Quite an impressive and detailed work! welcome to the community!

I think that your point 1, which is closer to your current research, might be indeed quite a “niche” subject, but hey, most cool and useful libraries start as niche ideas that get curated over time. I would let the most experienced Fortran members speak on that, but as you said yourself, it might not be the most adequate project for GSoC. Anyhow, you could always start a repo and get help and feedback from the community. If you make it a “fpm” package, that would get you some extra momentum

I think maybe the sparse matrix support would be a “less glorious-but-broader impact” contribution.
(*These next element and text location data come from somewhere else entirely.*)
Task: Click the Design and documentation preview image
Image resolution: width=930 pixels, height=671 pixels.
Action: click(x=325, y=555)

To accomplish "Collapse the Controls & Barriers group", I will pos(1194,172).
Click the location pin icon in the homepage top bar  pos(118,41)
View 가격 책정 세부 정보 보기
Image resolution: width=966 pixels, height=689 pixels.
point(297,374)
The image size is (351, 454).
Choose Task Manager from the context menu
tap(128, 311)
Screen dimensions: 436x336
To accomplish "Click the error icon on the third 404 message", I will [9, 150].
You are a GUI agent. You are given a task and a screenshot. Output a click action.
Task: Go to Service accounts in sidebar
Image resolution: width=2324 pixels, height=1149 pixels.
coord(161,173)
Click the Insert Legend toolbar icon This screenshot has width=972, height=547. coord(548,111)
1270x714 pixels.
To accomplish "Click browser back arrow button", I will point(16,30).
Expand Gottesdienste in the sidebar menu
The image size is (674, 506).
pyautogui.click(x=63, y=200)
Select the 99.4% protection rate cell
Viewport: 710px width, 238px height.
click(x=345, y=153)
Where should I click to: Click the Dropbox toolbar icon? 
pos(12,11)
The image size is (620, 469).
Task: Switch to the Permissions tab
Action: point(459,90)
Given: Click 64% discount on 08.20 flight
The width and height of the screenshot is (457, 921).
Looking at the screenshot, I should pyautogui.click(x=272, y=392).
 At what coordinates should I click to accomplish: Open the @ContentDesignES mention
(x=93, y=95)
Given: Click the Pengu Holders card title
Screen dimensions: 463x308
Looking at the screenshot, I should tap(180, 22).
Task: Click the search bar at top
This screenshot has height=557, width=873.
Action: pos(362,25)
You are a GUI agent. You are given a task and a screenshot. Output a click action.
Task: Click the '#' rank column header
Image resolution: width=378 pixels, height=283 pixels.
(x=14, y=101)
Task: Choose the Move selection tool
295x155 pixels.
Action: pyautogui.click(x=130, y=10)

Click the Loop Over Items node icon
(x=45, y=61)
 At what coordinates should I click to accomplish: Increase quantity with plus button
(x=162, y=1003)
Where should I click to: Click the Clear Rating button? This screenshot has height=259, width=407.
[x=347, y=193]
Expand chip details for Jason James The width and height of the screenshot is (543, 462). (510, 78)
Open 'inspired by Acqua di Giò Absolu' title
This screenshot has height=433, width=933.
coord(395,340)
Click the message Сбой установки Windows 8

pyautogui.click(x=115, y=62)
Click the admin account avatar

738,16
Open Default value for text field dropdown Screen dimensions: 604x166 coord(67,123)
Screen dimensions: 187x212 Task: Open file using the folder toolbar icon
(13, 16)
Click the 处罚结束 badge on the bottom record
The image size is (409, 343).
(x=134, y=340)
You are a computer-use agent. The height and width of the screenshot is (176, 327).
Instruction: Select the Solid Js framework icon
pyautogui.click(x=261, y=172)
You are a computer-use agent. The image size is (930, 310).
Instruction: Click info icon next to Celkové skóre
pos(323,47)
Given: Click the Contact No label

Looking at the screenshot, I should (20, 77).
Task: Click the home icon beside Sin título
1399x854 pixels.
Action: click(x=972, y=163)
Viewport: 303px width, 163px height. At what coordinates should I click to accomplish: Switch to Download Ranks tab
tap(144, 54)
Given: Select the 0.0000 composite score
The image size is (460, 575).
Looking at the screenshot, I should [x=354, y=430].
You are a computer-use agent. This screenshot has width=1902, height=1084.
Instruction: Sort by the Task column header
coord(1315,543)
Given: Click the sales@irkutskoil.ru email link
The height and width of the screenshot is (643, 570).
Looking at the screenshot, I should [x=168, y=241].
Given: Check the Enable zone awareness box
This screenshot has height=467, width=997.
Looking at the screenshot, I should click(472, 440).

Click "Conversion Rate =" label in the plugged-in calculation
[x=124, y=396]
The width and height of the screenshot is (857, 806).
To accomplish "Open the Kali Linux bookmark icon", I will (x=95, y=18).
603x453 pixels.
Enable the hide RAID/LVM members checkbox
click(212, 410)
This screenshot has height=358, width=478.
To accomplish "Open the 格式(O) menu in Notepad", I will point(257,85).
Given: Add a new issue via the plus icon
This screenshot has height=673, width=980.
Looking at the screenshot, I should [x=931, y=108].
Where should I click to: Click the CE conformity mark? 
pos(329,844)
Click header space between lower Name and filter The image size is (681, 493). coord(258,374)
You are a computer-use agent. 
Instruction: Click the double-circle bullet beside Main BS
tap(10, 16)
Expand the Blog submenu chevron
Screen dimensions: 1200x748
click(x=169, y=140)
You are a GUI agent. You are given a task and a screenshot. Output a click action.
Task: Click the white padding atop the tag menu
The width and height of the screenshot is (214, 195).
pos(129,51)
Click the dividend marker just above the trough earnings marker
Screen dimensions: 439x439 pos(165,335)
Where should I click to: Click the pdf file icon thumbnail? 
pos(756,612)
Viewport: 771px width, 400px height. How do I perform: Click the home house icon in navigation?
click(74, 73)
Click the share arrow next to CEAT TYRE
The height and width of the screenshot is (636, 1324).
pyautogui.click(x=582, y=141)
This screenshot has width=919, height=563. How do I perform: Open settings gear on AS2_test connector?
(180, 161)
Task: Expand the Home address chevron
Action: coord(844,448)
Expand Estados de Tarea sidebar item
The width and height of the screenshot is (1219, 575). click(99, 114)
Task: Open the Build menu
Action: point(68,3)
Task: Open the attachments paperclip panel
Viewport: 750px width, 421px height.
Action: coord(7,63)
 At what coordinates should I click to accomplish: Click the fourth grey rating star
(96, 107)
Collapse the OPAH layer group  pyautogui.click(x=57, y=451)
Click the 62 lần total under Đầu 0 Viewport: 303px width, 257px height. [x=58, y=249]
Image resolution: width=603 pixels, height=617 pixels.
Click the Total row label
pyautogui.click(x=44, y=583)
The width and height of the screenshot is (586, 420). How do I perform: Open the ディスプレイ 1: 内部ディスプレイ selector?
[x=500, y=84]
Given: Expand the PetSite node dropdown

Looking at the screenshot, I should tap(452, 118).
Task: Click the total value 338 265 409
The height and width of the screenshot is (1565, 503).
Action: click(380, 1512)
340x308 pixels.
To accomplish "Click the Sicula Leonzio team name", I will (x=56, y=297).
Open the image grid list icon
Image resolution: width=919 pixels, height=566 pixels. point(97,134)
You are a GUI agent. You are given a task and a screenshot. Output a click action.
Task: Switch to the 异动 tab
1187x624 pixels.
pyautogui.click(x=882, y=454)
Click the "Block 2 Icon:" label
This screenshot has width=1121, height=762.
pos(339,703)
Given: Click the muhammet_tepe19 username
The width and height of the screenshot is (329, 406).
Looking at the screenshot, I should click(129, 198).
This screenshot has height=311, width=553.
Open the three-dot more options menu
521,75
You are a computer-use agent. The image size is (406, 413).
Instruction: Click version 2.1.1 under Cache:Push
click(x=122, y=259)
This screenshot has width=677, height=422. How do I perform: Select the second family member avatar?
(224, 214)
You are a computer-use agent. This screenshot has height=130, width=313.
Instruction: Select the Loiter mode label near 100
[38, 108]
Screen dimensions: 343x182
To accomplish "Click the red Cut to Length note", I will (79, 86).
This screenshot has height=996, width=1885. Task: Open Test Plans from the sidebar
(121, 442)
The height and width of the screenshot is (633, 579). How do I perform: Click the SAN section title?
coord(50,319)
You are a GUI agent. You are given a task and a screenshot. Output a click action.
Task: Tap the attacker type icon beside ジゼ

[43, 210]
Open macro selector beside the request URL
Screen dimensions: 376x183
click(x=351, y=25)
Beyond looking at the official repo of stdlib, you might also want to take a look at @certik 's experimental fork https://github.com/certik/stdlib/tree/csr/src he has already started a nice non-oop work for the base kernels in stdlib_experimental_sparse.f90 and in the discussions there are some interesting exchanges on what is expected/goals of the implementation. In the discussions there is also the point of having an OOP interface to get an user experience similar to that of SciPy when creating/transforming/using different sparse matrices. The whole topic is already one of the GSoC items listed by the community, so maybe take a look at those discussions and bring your ideas forward

One step further here: if the sparse lib gets promoted, it should indeed offer a fair exposition of the basic “taxonomy” of sparse matrices: COO/CSR/CSC/LIL/ELLPACK,etc, each one with its basic kernels for matmult, matvec, and conversions between them.

I think that a contribution for a standard library should keep a balance between performance and generality such that the implementation can be easily tested and understood when reading it. If you have a fast implementation that you think is also easily maintainable, you should propose it. If you feel that it is somewhat complex, maybe start with something easier and then explore ways of doing generalization by high-level conditional branching to keep performances.

Just some words of encouragement!

On this topic, you might want to look beyond FEM and think about BEM (boundary element methods) or MoM (Method of Moments) which use extensively Green’s Function to compute the fully connected matrices. Just to give you a potential way of exposing your work to other communities.

In the discussions there is also the point of having an OOP interface to get an user experience similar to that of SciPy when creating/transforming/using different sparse matrices.

Indeed, generally NumPy and SciPy usage patterns make me quite happy when I’m using them.

Excellent to hear, that’s the version I decided to push.

Your other comments gave me much to think about!